(Saved entries)
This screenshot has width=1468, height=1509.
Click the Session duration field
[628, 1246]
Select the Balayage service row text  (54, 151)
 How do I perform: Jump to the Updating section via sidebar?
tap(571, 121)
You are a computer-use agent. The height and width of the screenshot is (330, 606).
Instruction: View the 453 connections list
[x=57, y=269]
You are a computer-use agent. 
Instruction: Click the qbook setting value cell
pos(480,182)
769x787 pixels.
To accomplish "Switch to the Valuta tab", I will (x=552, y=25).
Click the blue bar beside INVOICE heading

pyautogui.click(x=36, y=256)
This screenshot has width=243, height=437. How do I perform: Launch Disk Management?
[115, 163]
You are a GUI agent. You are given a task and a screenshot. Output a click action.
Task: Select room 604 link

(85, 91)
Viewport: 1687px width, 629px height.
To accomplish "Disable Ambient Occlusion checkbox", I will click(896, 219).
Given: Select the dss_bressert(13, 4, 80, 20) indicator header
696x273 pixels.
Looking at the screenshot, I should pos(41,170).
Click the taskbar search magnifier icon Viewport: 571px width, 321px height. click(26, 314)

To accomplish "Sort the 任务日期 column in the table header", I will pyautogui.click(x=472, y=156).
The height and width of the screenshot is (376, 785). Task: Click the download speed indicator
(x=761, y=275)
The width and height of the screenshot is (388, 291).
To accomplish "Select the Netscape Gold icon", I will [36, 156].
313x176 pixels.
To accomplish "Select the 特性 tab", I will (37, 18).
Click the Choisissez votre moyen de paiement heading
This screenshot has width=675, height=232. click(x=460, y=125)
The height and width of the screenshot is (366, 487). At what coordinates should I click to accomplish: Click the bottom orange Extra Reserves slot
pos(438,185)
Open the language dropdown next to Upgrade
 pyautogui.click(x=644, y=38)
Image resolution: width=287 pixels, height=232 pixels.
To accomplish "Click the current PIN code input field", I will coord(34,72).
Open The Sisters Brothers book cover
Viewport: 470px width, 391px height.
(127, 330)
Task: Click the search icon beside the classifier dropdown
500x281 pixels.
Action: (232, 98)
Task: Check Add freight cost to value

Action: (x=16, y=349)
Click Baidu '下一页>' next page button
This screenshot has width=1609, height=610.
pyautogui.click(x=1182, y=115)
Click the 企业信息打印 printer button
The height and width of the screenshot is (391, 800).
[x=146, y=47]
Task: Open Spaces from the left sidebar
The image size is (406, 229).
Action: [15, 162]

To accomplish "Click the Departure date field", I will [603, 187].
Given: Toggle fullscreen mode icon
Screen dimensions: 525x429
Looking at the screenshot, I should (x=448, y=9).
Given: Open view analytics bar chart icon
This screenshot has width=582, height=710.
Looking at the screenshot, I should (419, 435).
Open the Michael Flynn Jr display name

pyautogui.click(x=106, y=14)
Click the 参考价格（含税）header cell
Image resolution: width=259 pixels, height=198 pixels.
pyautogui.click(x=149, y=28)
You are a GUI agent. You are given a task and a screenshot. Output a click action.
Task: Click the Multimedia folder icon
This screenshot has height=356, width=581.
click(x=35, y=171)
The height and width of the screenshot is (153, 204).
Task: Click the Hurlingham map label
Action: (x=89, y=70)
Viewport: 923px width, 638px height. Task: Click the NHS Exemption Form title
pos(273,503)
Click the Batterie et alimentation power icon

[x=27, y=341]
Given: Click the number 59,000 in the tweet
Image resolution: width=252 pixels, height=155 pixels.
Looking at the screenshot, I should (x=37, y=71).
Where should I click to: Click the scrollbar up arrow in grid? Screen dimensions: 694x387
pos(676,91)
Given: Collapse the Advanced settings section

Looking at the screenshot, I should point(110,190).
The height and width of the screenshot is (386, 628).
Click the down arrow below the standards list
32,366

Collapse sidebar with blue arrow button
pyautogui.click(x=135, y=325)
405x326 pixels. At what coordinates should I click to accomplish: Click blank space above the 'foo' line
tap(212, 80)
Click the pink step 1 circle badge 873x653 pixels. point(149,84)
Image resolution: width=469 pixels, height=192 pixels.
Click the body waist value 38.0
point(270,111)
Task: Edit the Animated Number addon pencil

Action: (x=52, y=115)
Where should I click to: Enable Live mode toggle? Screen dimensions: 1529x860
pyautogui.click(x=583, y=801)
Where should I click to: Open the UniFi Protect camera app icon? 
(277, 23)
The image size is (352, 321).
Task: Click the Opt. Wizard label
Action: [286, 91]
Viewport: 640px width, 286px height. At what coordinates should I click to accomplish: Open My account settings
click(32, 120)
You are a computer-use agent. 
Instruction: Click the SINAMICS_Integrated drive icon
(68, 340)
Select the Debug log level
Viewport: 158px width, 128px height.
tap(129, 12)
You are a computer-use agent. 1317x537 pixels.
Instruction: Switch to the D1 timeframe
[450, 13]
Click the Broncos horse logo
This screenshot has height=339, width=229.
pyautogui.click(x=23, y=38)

:: YOUR ASSIGNMENT ::
Repeat the entries shown above, every one, word for word.

:: THE ANSWER ::
This screenshot has width=1468, height=1509.
Click the Session duration field
[628, 1246]
Select the Balayage service row text  (54, 151)
 How do I perform: Jump to the Updating section via sidebar?
tap(571, 121)
You are a computer-use agent. The height and width of the screenshot is (330, 606).
Instruction: View the 453 connections list
[x=57, y=269]
You are a computer-use agent. 
Instruction: Click the qbook setting value cell
pos(480,182)
769x787 pixels.
To accomplish "Switch to the Valuta tab", I will (x=552, y=25).
Click the blue bar beside INVOICE heading

pyautogui.click(x=36, y=256)
This screenshot has width=243, height=437. How do I perform: Launch Disk Management?
[115, 163]
You are a GUI agent. You are given a task and a screenshot. Output a click action.
Task: Select room 604 link

(85, 91)
Viewport: 1687px width, 629px height.
To accomplish "Disable Ambient Occlusion checkbox", I will click(896, 219).
Given: Select the dss_bressert(13, 4, 80, 20) indicator header
696x273 pixels.
Looking at the screenshot, I should pos(41,170).
Click the taskbar search magnifier icon Viewport: 571px width, 321px height. click(26, 314)

To accomplish "Sort the 任务日期 column in the table header", I will pyautogui.click(x=472, y=156).
The height and width of the screenshot is (376, 785). Task: Click the download speed indicator
(x=761, y=275)
The width and height of the screenshot is (388, 291).
To accomplish "Select the Netscape Gold icon", I will [36, 156].
313x176 pixels.
To accomplish "Select the 特性 tab", I will (37, 18).
Click the Choisissez votre moyen de paiement heading
This screenshot has width=675, height=232. click(x=460, y=125)
The height and width of the screenshot is (366, 487). At what coordinates should I click to accomplish: Click the bottom orange Extra Reserves slot
pos(438,185)
Open the language dropdown next to Upgrade
 pyautogui.click(x=644, y=38)
Image resolution: width=287 pixels, height=232 pixels.
To accomplish "Click the current PIN code input field", I will coord(34,72).
Open The Sisters Brothers book cover
Viewport: 470px width, 391px height.
(127, 330)
Task: Click the search icon beside the classifier dropdown
500x281 pixels.
Action: (232, 98)
Task: Check Add freight cost to value

Action: (x=16, y=349)
Click Baidu '下一页>' next page button
This screenshot has width=1609, height=610.
pyautogui.click(x=1182, y=115)
Click the 企业信息打印 printer button
The height and width of the screenshot is (391, 800).
[x=146, y=47]
Task: Open Spaces from the left sidebar
The image size is (406, 229).
Action: [15, 162]

To accomplish "Click the Departure date field", I will [603, 187].
Given: Toggle fullscreen mode icon
Screen dimensions: 525x429
Looking at the screenshot, I should (x=448, y=9).
Given: Open view analytics bar chart icon
This screenshot has width=582, height=710.
Looking at the screenshot, I should (419, 435).
Open the Michael Flynn Jr display name

pyautogui.click(x=106, y=14)
Click the 参考价格（含税）header cell
Image resolution: width=259 pixels, height=198 pixels.
pyautogui.click(x=149, y=28)
You are a GUI agent. You are given a task and a screenshot. Output a click action.
Task: Click the Multimedia folder icon
This screenshot has height=356, width=581.
click(x=35, y=171)
The height and width of the screenshot is (153, 204).
Task: Click the Hurlingham map label
Action: (x=89, y=70)
Viewport: 923px width, 638px height. Task: Click the NHS Exemption Form title
pos(273,503)
Click the Batterie et alimentation power icon

[x=27, y=341]
Given: Click the number 59,000 in the tweet
Image resolution: width=252 pixels, height=155 pixels.
Looking at the screenshot, I should (x=37, y=71).
Where should I click to: Click the scrollbar up arrow in grid? Screen dimensions: 694x387
pos(676,91)
Given: Collapse the Advanced settings section

Looking at the screenshot, I should point(110,190).
The height and width of the screenshot is (386, 628).
Click the down arrow below the standards list
32,366

Collapse sidebar with blue arrow button
pyautogui.click(x=135, y=325)
405x326 pixels. At what coordinates should I click to accomplish: Click blank space above the 'foo' line
tap(212, 80)
Click the pink step 1 circle badge 873x653 pixels. point(149,84)
Image resolution: width=469 pixels, height=192 pixels.
Click the body waist value 38.0
point(270,111)
Task: Edit the Animated Number addon pencil

Action: (x=52, y=115)
Where should I click to: Enable Live mode toggle? Screen dimensions: 1529x860
pyautogui.click(x=583, y=801)
Where should I click to: Open the UniFi Protect camera app icon? 
(277, 23)
The image size is (352, 321).
Task: Click the Opt. Wizard label
Action: [286, 91]
Viewport: 640px width, 286px height. At what coordinates should I click to accomplish: Open My account settings
click(32, 120)
You are a computer-use agent. 
Instruction: Click the SINAMICS_Integrated drive icon
(68, 340)
Select the Debug log level
Viewport: 158px width, 128px height.
tap(129, 12)
You are a computer-use agent. 1317x537 pixels.
Instruction: Switch to the D1 timeframe
[450, 13]
Click the Broncos horse logo
This screenshot has height=339, width=229.
pyautogui.click(x=23, y=38)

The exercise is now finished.